Szefowa kancelarii premiera Beata Kempa pytana w TVP Info o ten wpis stwierdziła, że "w dużej polityce, jak nie wiadomo, o co chodzi, to chodzi o osobistą karierę".

- Ponadto, jeżeli w PE dochodzi do skandalicznego, kompromitującego głosowania poprzez członków ugrupowania, z którego wywodzi się Donald Tusk i z którego można powiedzieć, że chyba nigdy nie wyszedł, skoro ważą się losy jeśli idzie o Niemcy, bo tam trzeszczy w szwach, że być może dojdzie do wyborów - więc stąd ten stan niepewności u Donalda Tuska, który z tą stroną ma raczej bardzo dobre relacje, niekoniecznie zgodne z oczekiwaniami Polski - powiedziała Kempa.
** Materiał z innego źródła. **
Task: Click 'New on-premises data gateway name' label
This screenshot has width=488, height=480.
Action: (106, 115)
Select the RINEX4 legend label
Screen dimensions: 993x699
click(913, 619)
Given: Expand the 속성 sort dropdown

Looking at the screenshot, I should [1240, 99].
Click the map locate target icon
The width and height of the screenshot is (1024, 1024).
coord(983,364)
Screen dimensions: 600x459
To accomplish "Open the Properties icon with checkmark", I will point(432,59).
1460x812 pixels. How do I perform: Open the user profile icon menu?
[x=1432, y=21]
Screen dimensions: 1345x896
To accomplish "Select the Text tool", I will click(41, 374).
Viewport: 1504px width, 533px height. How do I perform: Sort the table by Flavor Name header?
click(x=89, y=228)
Według niej, wpis szefa Rady Europejskiej to "rozpaczliwa próba powrotu do polityki krajowej" i może on być "spowodowany przez dwie kwestie".

- Pierwsza to chęć powrotu do tej dużej polityki za dwa lata, co prawda na spaloną ziemię, która została przygotowana w ramach wewnętrznych walk, którymi opozycja jest również zajęta - myślę tu o przewodniczącym PO Grzegorzu Schetynie. Druga to chęć (...) wykorzystania swojej ważnej funkcji, by głos PO wzmocnić, a jednocześnie przykryć jej kompromitację - oceniła szefowa kancelarii premiera.

- Uważam, że (Tusk), jeśli już wystąpił z jakąś aktywnością na Twitterze, to powinien wezwać Grzegorza Schetynę, by wyrzucił za burtę swoich europosłów, którzy głosowali przeciwko interesowi Polski, przeciwko Polsce i Polakom i nie dopuścił do tego, by te osoby były ewentualnie umieszczane na listach - dodała Kempa.

Nawiązała do tego, że w ubiegłą środę Parlament Europejski przyjął rezolucję wzywającą polski rząd do przestrzegania postanowień dotyczących praworządności i praw podstawowych, zapisanych w traktatach. Europosłowie zainicjowali też własną procedurę zmierzającą do uruchomienia art. 7 Traktatu o UE wobec Polski. Przeciwko rezolucji głosowali europosłowie PiS, SLD wstrzymało się od głosu, eurodeputowani PSL nie wzięli udziału w głosowaniu. Większość PO wstrzymała się od głosu, ale sześciu europosłów poparło ten dokument.

Kempa podkreślała, że jej zdaniem polscy politycy powinni mimo dzielących ich różnic "nie wywoływać awantur na temat Polski", bo - jak mówiła - "cieszą się z tego ci, którzy źle życzą naszemu krajowi".